Jeremy Moody warned the Scottish Government faced an “uphill row” in getting the strategy through the European Commission where officials have, in the last fortnight, said the use of stocking densities would breach World Trade Organisation rules.
Mr Moody, the secretary of the Central Association of Agricultural Valuers, told a National Sheep Association Scotland conference on Cap reforms that while minimum stocking densities were seen as a solution to stopping payments to Scotland’s slipper farmers the reality was that the proposed policy faced problems.
But David Barnes, the Scottish Government’s deputy director of agriculture and rural development, disputed the assertion, saying the battle had not yet been lost and that he remains optimistic of a pragmatic solution being struck as every EU member state will have to define agricultural activity, not just Scotland.
He said that the commission had started the talks with a purist approach, but there remained “wriggle room” to negotiate, albeit a variety of measures might ultimately be needed.

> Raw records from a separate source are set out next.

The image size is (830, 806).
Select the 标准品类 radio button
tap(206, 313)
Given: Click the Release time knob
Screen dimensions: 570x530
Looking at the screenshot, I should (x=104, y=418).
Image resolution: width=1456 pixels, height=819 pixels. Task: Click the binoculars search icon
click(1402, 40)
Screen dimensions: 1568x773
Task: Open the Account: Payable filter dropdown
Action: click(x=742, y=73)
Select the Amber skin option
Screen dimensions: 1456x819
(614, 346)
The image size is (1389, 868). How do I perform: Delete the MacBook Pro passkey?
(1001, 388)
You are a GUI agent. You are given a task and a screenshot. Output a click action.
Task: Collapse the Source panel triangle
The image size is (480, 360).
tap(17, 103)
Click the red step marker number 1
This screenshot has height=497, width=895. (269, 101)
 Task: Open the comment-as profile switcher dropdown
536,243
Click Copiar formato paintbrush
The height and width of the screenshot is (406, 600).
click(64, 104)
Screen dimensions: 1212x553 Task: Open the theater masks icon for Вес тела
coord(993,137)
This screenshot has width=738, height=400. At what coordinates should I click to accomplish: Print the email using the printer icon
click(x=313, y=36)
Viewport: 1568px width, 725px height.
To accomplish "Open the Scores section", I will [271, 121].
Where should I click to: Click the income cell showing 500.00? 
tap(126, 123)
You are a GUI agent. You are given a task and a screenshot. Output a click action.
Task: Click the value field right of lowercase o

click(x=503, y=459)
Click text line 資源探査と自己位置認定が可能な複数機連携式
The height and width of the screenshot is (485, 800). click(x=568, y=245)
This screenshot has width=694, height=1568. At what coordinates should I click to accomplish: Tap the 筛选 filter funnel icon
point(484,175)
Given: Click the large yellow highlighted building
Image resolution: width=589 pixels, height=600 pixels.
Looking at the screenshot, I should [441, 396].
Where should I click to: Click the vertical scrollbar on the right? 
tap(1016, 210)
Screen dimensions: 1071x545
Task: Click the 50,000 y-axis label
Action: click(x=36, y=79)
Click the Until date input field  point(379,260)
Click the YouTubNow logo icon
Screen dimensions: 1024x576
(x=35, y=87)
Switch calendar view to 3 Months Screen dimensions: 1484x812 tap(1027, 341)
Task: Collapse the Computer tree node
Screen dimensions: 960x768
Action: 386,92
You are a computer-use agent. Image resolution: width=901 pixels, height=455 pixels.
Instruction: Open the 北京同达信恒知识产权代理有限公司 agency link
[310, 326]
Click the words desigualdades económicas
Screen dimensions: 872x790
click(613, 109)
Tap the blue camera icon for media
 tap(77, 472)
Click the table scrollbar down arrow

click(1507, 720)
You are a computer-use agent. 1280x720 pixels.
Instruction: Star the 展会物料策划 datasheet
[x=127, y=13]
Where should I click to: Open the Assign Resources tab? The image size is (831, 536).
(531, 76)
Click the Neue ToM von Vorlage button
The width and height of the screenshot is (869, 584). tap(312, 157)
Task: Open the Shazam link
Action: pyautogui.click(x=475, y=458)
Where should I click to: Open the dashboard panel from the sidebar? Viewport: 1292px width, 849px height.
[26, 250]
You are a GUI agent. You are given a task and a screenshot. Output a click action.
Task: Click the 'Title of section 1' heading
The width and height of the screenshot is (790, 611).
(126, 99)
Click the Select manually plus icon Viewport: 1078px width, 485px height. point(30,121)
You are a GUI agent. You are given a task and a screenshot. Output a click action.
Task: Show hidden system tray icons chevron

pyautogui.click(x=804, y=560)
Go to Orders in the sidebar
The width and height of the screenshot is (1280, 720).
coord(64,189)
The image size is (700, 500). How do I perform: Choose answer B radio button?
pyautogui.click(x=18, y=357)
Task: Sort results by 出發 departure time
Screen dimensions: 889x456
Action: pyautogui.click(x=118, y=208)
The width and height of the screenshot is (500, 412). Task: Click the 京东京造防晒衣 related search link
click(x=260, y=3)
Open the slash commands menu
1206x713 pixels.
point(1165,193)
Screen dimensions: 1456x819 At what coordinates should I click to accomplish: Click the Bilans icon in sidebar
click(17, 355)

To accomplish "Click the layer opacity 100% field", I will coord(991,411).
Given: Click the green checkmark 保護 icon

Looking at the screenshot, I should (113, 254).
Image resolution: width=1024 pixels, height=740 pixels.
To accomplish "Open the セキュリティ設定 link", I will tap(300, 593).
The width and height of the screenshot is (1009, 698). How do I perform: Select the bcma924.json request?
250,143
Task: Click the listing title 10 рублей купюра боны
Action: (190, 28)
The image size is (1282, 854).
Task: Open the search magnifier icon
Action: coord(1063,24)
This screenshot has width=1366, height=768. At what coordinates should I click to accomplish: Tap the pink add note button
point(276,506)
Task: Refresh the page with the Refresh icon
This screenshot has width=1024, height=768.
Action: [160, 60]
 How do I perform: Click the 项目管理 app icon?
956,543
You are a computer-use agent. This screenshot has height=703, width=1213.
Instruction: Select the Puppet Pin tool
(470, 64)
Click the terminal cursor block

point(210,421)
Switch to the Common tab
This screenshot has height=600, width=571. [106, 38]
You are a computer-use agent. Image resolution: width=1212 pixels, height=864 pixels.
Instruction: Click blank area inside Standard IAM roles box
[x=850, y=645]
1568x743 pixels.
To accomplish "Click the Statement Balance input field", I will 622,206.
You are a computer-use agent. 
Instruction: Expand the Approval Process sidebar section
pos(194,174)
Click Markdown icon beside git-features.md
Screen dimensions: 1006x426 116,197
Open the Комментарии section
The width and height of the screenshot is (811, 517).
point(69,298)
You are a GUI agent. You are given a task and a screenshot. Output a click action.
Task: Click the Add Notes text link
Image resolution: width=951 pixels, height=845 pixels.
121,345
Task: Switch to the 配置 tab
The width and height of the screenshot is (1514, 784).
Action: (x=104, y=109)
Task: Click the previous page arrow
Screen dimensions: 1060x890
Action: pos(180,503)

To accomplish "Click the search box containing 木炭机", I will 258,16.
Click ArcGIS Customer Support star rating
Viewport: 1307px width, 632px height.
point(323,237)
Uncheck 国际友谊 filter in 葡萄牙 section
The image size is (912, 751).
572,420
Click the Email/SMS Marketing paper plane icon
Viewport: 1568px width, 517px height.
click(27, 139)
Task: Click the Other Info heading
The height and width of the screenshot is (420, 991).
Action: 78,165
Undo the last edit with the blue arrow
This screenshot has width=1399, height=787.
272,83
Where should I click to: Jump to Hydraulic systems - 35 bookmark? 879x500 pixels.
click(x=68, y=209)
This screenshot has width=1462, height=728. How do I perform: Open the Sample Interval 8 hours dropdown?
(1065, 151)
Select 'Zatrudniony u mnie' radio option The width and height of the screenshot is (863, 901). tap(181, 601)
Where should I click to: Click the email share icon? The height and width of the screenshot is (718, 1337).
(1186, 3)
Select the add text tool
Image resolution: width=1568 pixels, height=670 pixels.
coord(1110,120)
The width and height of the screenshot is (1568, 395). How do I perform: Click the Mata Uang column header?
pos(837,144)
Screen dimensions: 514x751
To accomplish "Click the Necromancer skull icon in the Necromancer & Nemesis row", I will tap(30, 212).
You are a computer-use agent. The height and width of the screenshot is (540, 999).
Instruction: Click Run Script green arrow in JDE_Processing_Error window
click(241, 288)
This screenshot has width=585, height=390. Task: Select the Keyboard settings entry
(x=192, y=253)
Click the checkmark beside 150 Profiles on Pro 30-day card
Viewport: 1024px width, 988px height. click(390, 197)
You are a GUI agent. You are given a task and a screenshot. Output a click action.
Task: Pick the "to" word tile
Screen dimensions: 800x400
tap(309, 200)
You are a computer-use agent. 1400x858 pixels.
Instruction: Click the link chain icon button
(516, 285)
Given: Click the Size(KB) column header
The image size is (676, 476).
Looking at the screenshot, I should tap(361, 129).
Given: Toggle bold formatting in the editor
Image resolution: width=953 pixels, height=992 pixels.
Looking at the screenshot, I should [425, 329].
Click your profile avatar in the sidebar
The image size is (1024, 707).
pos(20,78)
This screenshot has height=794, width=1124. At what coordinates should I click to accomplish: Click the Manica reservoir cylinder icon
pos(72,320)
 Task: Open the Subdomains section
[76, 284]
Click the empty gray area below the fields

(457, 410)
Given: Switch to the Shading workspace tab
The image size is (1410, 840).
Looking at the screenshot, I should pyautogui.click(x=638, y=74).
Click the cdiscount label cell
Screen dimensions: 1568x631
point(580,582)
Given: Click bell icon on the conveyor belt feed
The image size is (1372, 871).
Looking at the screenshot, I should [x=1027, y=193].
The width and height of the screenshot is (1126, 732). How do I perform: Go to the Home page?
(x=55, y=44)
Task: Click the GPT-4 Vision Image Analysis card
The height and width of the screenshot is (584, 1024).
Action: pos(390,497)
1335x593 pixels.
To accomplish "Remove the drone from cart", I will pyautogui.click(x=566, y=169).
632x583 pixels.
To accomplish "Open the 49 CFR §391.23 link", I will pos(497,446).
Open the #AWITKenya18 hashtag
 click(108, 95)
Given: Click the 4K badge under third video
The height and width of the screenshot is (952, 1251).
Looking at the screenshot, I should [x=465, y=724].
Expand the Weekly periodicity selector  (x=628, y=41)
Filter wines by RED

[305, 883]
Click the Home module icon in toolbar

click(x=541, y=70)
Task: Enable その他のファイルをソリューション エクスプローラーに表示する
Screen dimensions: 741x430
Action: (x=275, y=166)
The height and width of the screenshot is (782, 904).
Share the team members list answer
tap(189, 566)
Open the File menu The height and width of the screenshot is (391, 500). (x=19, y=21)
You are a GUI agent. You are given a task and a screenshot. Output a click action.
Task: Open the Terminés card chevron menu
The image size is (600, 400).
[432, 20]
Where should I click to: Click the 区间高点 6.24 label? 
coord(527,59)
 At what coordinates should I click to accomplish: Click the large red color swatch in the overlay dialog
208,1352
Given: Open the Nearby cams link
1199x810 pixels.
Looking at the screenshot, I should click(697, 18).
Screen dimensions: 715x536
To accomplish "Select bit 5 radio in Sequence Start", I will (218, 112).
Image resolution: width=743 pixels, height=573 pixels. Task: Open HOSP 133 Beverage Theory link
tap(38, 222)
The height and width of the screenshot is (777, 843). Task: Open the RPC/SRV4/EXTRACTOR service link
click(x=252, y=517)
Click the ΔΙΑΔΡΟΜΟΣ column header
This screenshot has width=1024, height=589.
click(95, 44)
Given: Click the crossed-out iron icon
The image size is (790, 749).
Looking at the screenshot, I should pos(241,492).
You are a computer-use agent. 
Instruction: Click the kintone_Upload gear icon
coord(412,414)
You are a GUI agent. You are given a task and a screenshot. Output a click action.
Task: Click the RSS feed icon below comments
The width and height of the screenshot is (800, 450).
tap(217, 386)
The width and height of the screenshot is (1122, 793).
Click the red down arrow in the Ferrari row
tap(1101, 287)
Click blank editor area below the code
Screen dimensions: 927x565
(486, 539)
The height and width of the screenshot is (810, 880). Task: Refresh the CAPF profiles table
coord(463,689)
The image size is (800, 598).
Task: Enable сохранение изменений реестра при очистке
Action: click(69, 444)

Mr Moody, however, was not convinced, especially as the latest draft of the delegated rules on activity released over the weekend from Brussels decreed that activity “shall not be linked to type or volume of agricultural production, to production factors employed by farmers in any given year for exercising agricultural activities or requirements for production, rearing or growing of agricultural products”.
“In essence anything that you or I might think is active farming is not deemed acceptable,” said Mr Moody, who added the commission’s stance on avoiding links with farm production had toughened with every draft it issued.
He also warned that those farmers who had diversified their farming operations and gone into other non-farming activities such as retailing, tourism or renewable energy could well lose the entitlement to subsidies if the income from these remain within the agricultural business.
Mr Barnes said the talks on securing the use of minimum stocking densities, the so-called Scottish clause in the Cap reforms, continued.
The government’s head of agricultural development, Ian Davidson, said it wanted at densities of 0.04 or 0.05 livestock units per hectare and an exemption so that the government officials can themselves rule on whether farms below that level receive aid in the new Cap.